Pop stepped toward Jimmy who was contentedly pushing talcum-fine dirt with his bulldozer. It was time to go. All seemed to be breathing moist twilight dust. 

George brushed his hands on his coveralls. He looked balefully at Ricky, then down to Jimmy again. Toward Jimmy he said, “He’s no soldier, ah, I don’t know about him. Do you think he’s a soldier? Is he a big tough soldier like he thinks he is?” He flashed Ricky another patented half-smirk, the one look the boy absolutely had grown to fear. 

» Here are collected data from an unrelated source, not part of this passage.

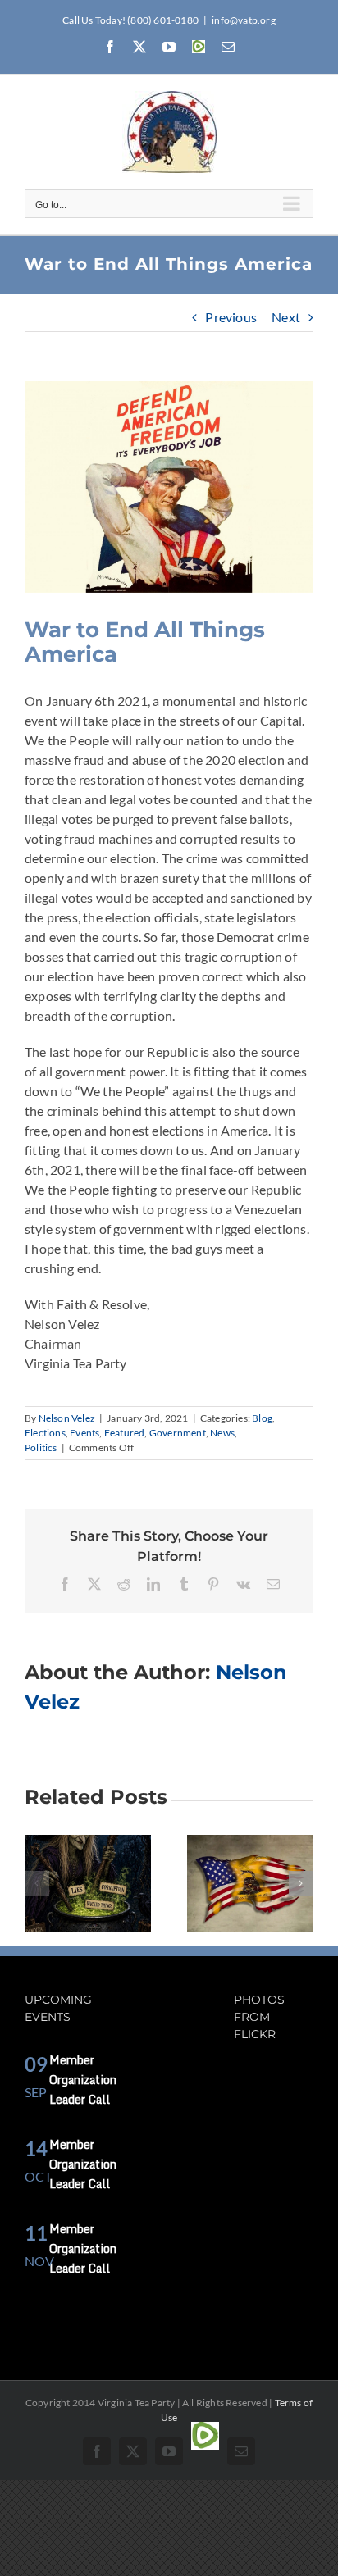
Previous (231, 317)
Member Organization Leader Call (82, 2079)
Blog (262, 1418)
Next (286, 317)
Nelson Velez (67, 1418)
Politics (41, 1447)
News (222, 1433)
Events (84, 1433)
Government (177, 1433)
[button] (37, 1883)
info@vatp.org (244, 20)
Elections (45, 1433)
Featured (124, 1433)
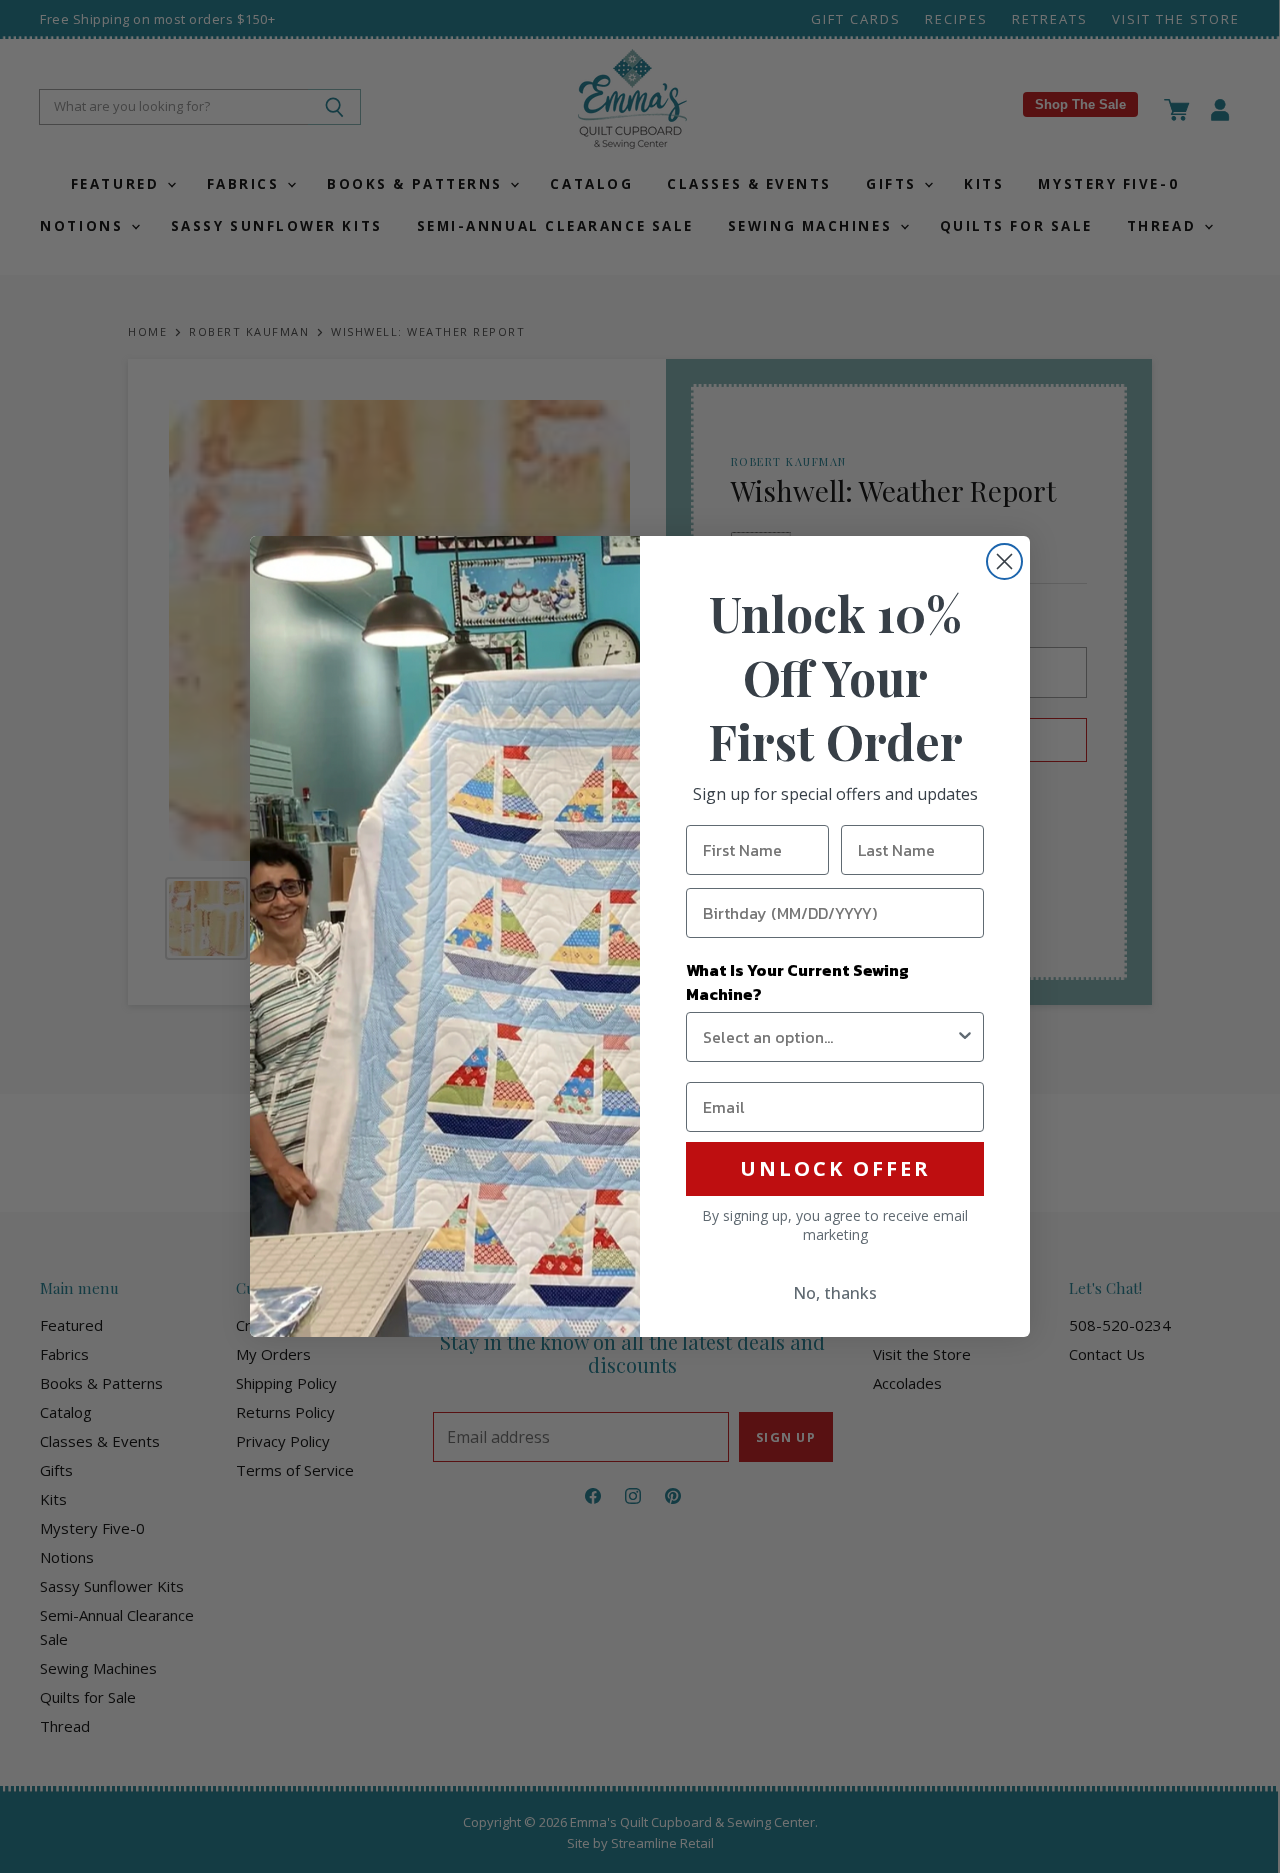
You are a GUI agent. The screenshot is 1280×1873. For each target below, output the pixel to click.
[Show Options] (965, 1037)
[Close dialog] (1004, 561)
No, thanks (835, 1293)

But this time, Ricky, whose nose was running a little, mixing with the drying tears on his face, felt a new sensation when returning Pop’s stare. White Zero was there, but is was being pushed away, still there but forced more toward some darker space in his brain, and replacing it was a sensation of nascent resistance, not yet defiance. He was not consciously aware but it was there just the same, a need to play protective offense instead of retreating. Fear was being dared.

"What're you staring at?" spat George.

"I think I had you that first time, Pop!" Then he looked right into Pop's face. "You know, someday I might turn out to be better than you." He hastily added, "What with your teaching and all. What do you think?"

That'll be the day, George thought. He looked at Jimmy again. "What do you think about this big tough soldier, Jimmy-boy? Sorry this big dead nothing-but-Tiger-meat we couldn't find. Is he a tough guy or what?"

Jimmy pointed the bulldozer at Ricky and said, "He's my bruvver."